Solved – Goodness of fit (cdf: empirical vs theoretical)

cumulative distribution functionempirical-cumulative-distr-fngamma distributionhypothesis testingMATLAB

I have a data-set with n = 90, probably follows the gamma distribution (and others). I used the maximum-likelihood estimation (MLE) to estimated the alpha and beta parameters of the gamma distribution using Matlab.

enter image description here

What is the best way to test the fit (goodness of fit) of the gamma distribution with the estimated parameters versus the original data-set ?

Can I compare the cumulative distribution function (cdf) – empirical vs theoretical ?

empirical_cdf = ecdf ( data set )

theoretical_cdf = cdf ( gammafit )

And make same test, for example the KS two samples

kstest2 ( empirical_cdf, theoretical_cdf )

Is this the correct way ?

Many thanks


The histogram in the last question is only a example of 1 data-set (1 of 10000).
I'll rephrase my question, I have a total of 10000 data-sets, and I wonder if the Gamma distribution is better (in terms of goodness-of-fit) that Weibull distribution for example.

or

For a data-set of 10000 what percentage fit better to gamma, and what percentage fit better to Weibull distribution ?

As you can see my data-set is big, and impossible to check one-by-one.
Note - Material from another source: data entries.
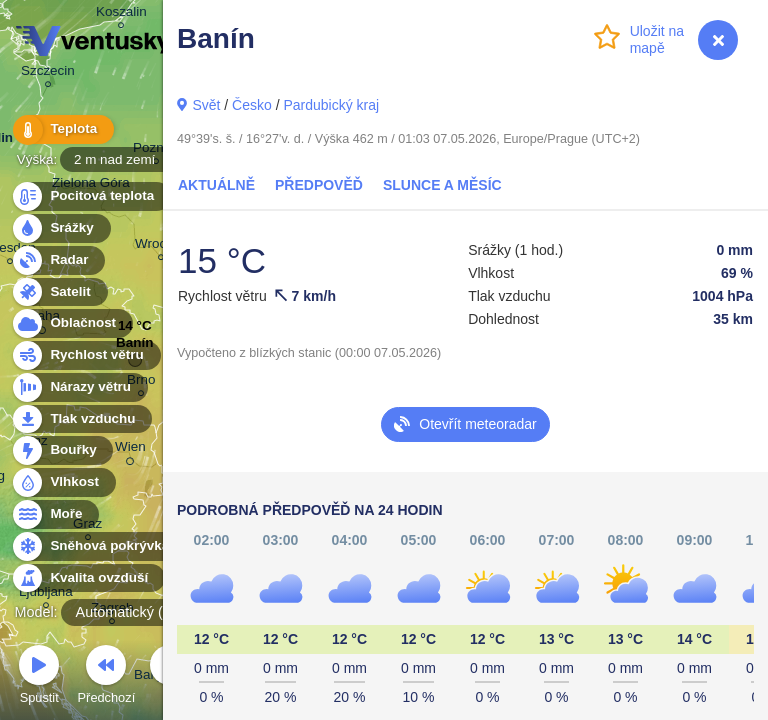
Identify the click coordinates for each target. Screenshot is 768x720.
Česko (252, 105)
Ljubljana (46, 594)
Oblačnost (71, 323)
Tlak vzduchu (81, 419)
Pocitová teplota (90, 196)
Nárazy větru (79, 387)
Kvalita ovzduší (87, 578)
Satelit (59, 292)
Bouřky (62, 450)
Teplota (62, 129)
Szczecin (48, 73)
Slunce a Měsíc (442, 185)
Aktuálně (216, 185)
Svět (206, 105)
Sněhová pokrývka (98, 546)
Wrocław (160, 246)
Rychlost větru (85, 355)
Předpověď (319, 185)
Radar (58, 260)
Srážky (60, 228)
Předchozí (107, 677)
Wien (130, 450)
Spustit (39, 677)
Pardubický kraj (331, 105)
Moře (55, 514)
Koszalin (121, 14)
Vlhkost (63, 482)
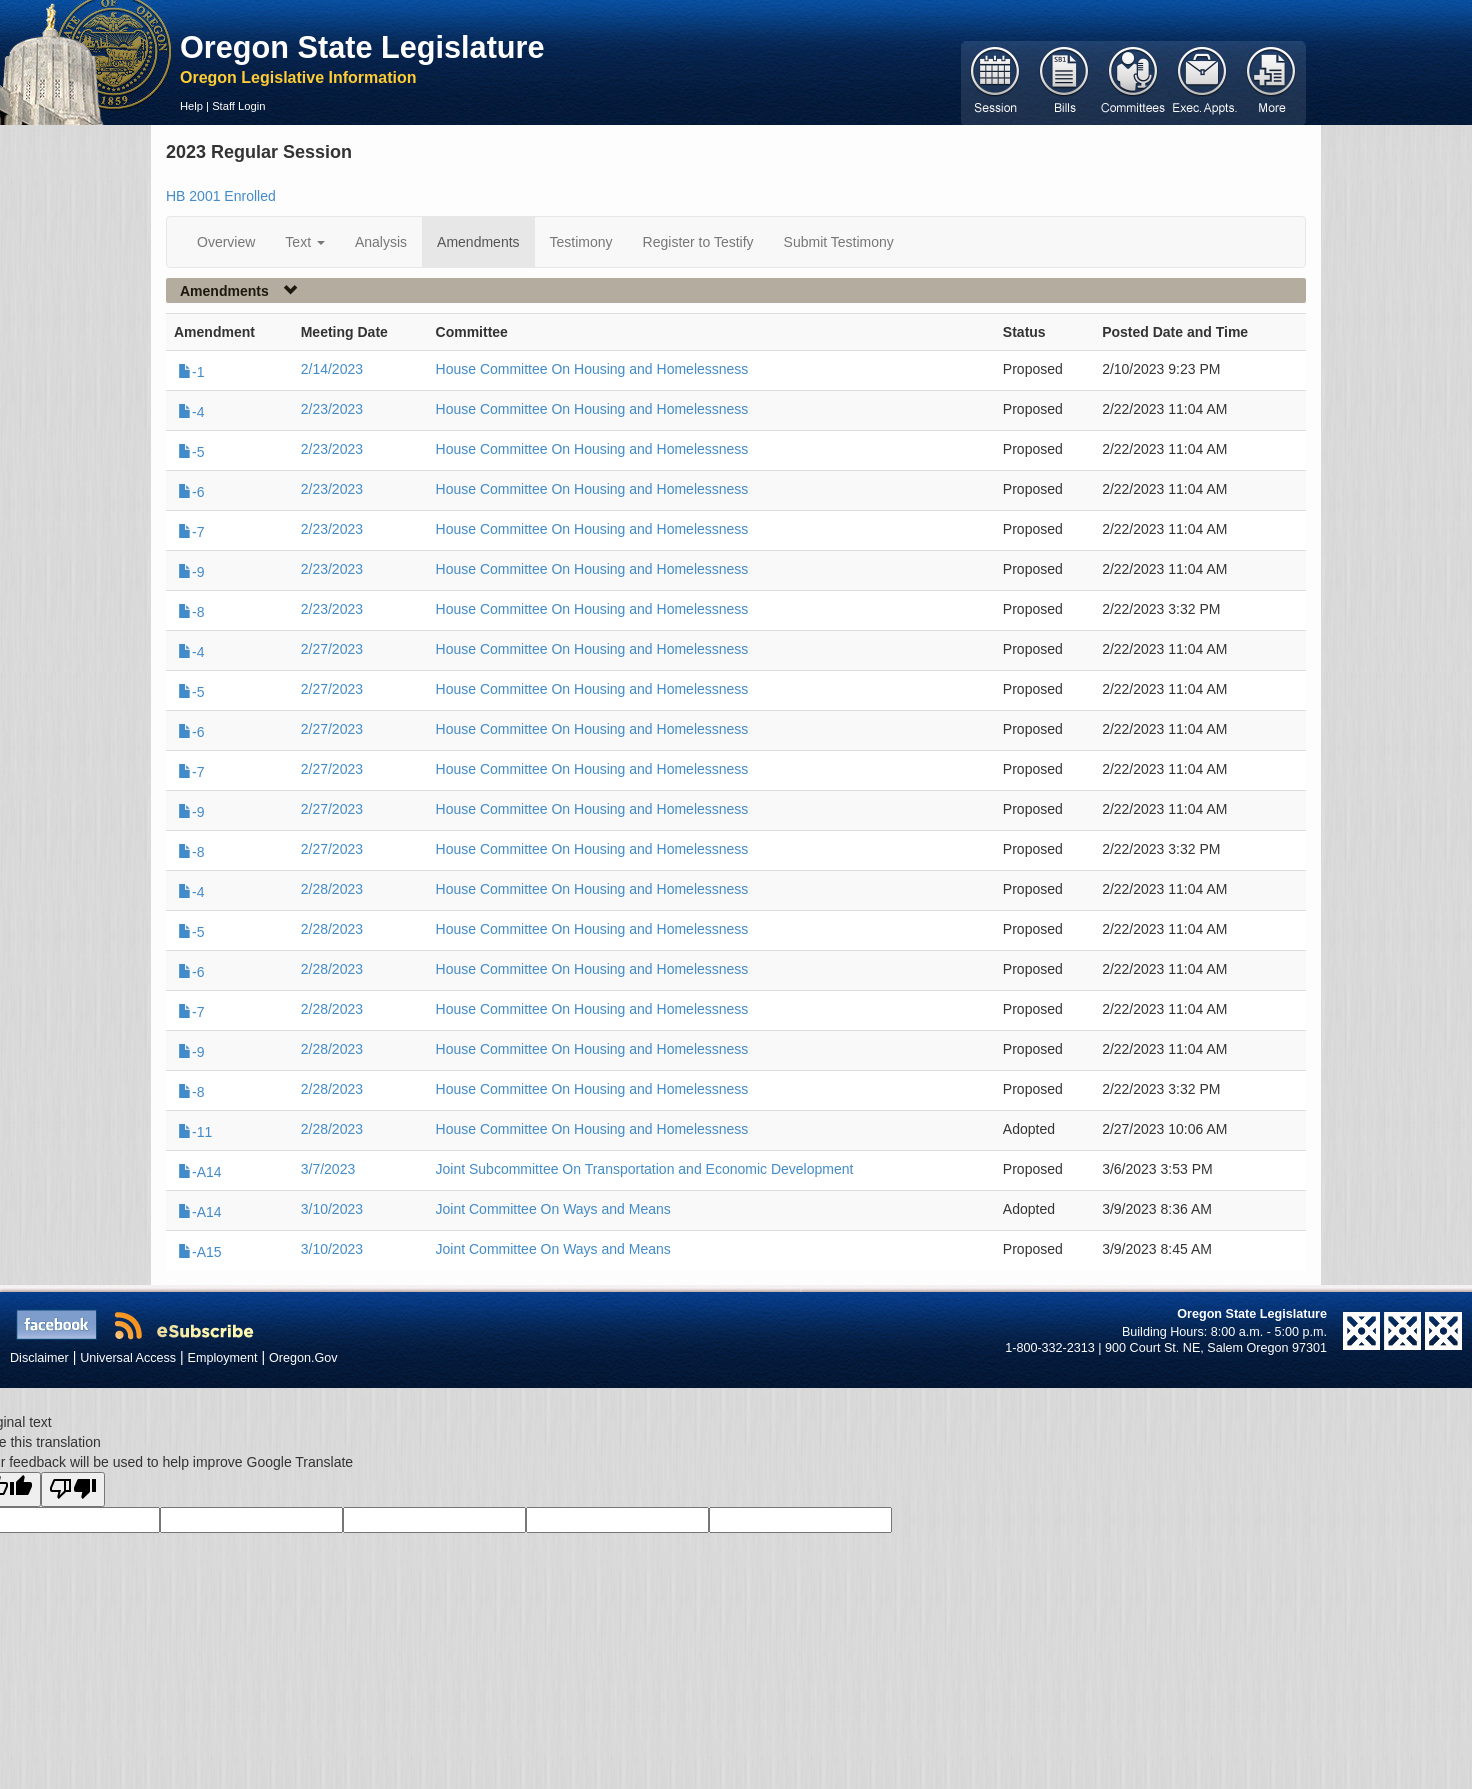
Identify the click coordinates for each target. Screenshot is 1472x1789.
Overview (226, 242)
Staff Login (238, 106)
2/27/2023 (332, 649)
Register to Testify (698, 242)
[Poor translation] (73, 1489)
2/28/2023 (332, 889)
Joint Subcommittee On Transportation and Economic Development (645, 1169)
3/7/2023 (328, 1169)
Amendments (478, 242)
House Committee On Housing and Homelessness (592, 369)
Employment (223, 1358)
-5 (191, 452)
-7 (191, 532)
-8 (191, 612)
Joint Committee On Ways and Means (553, 1209)
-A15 (200, 1252)
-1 (191, 372)
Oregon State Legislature (362, 47)
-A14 (200, 1172)
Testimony (581, 242)
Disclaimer (39, 1358)
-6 (191, 492)
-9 (191, 572)
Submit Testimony (839, 242)
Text (305, 242)
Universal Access (128, 1358)
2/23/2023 (332, 409)
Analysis (381, 242)
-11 (195, 1132)
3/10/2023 (332, 1209)
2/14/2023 (332, 369)
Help (191, 106)
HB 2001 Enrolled (221, 196)
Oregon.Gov (303, 1358)
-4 (191, 412)
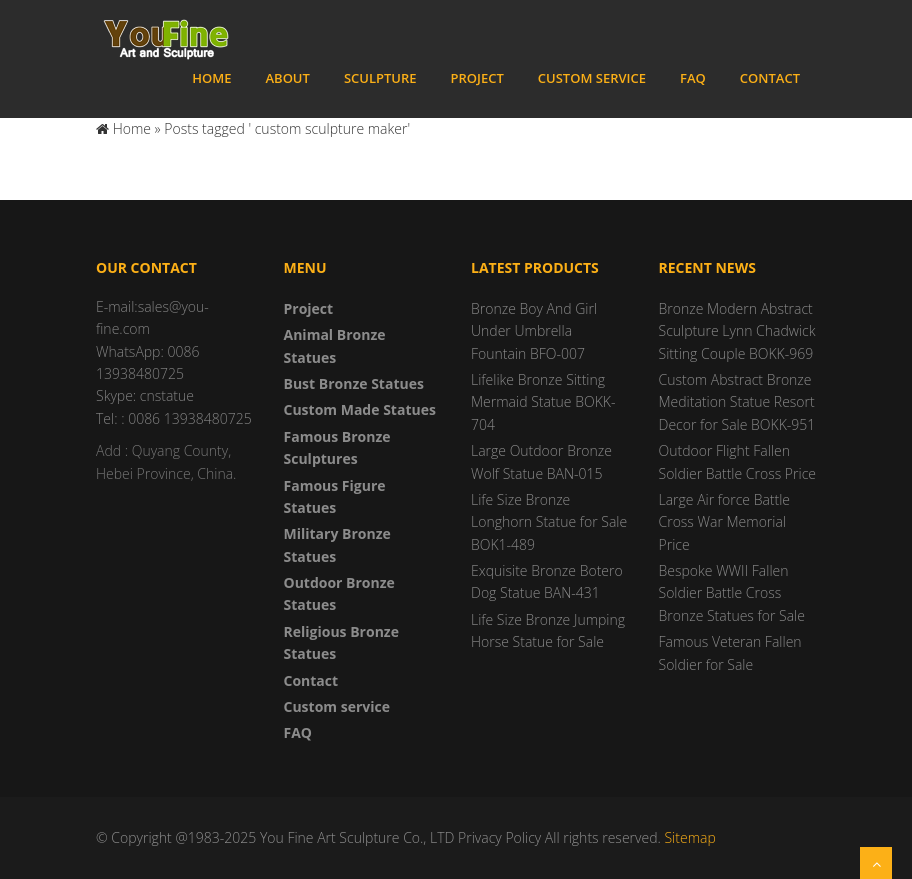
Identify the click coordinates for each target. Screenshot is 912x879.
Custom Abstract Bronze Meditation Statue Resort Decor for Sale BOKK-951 (737, 402)
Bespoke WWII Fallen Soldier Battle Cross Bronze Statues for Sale (732, 593)
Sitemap (689, 837)
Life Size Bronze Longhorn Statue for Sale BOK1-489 (549, 522)
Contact (770, 78)
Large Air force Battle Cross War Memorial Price (725, 522)
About (287, 78)
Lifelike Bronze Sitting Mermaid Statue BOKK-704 (543, 402)
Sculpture (380, 78)
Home (211, 78)
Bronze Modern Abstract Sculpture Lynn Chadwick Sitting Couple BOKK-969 (737, 331)
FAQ (693, 78)
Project (477, 78)
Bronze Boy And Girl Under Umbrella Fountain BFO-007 (534, 331)
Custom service (592, 78)
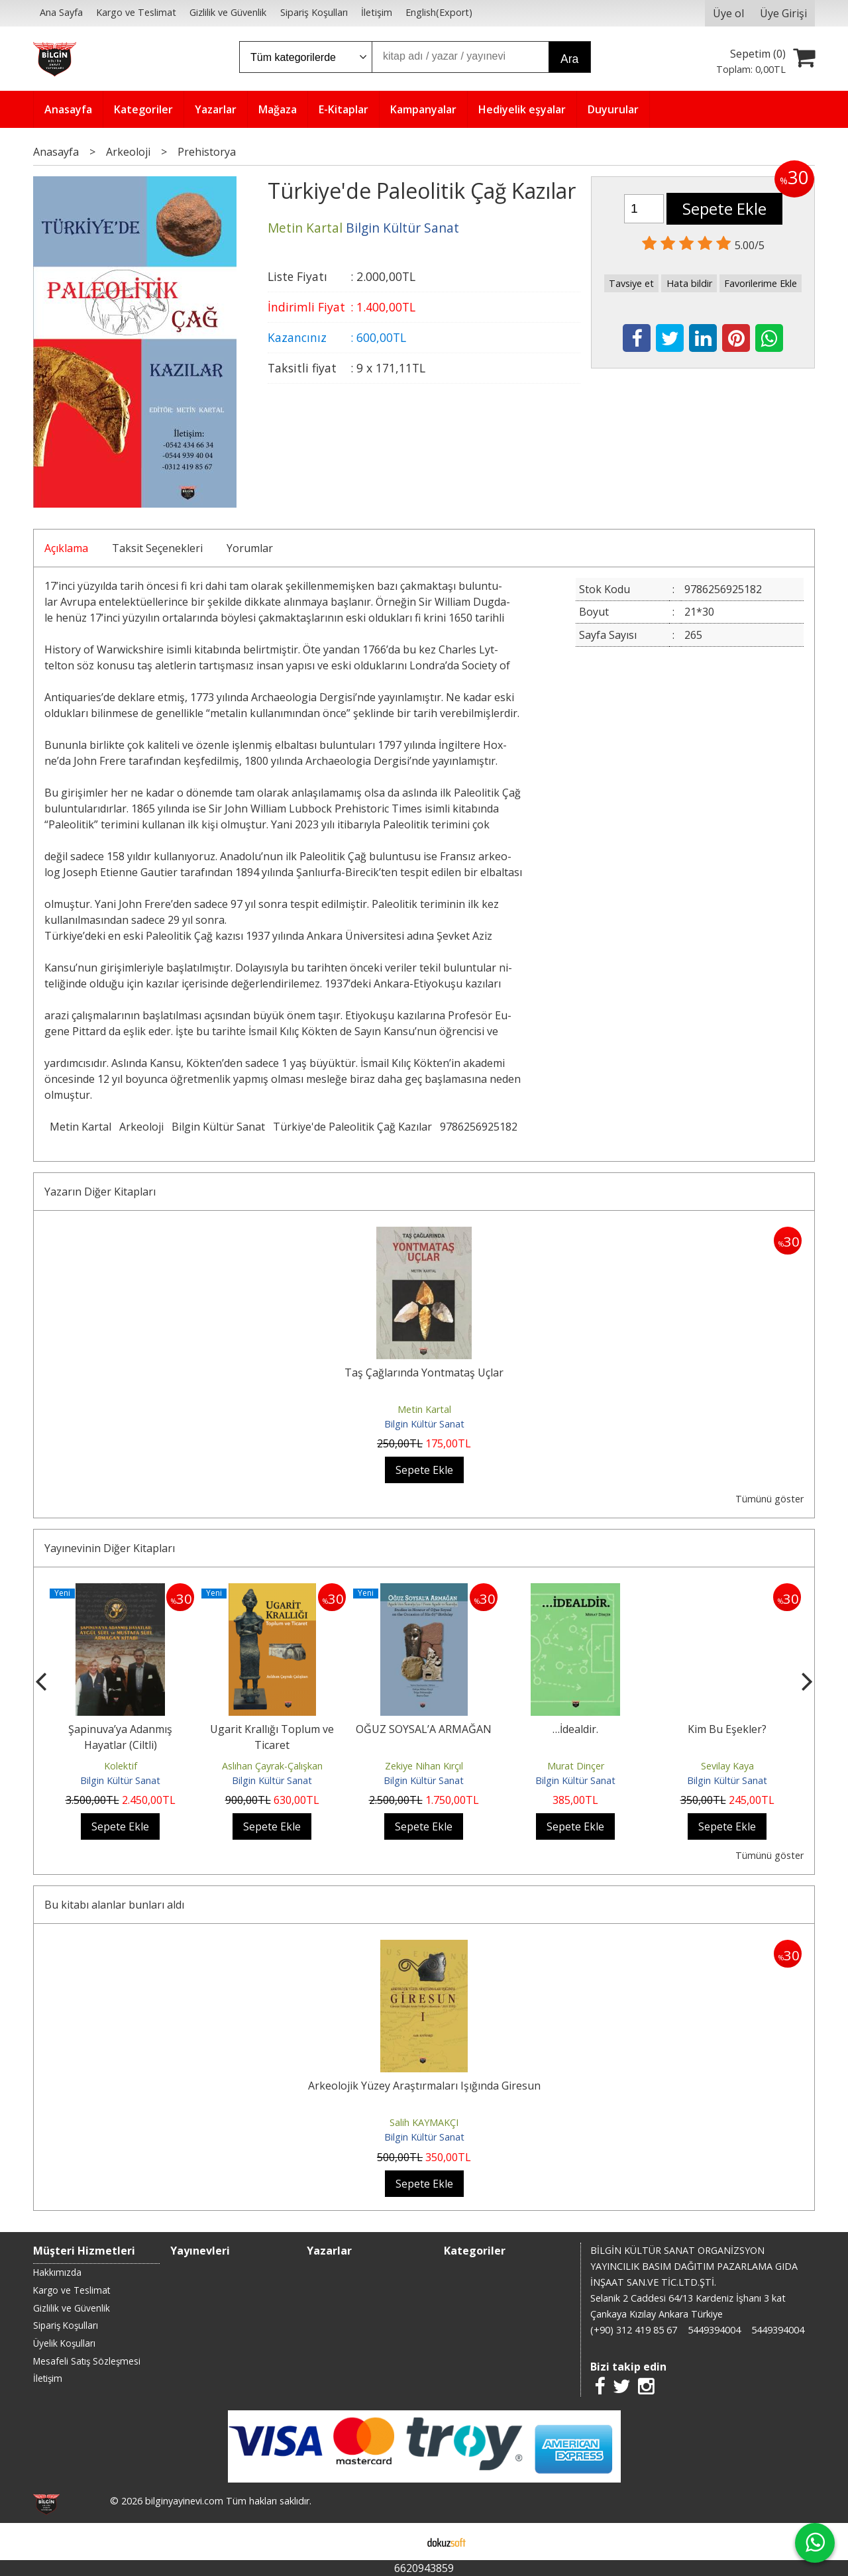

What is the best way to do the goodness-of-fit to found this percentages ?

Many thanks

Best Answer

I don't use matlab, but how about we check the documentation of the function. It says:

kstest2

Kolmogorov-Smirnov test to compare the distribution of two samples

So no, that's not used for comparing a fitted distribution to a sample.

What about kstest? Well, if we check the documentation there, the answer is still no:

The Kolmogorov-Smirnov test requires that cdf be predetermined. It is not accurate if cdf is estimated from the data.

That pretty much covers it. There's a Lilliefors test (matlab has a function for the normal case, mentioned in the documentation for kstest). You could do something similar to that by simulating the distribution of the test statistic.

But often people test goodness of fit in situations in which it's not really useful to do so. (This may be the case here as well - why are you testing goodness of fit?)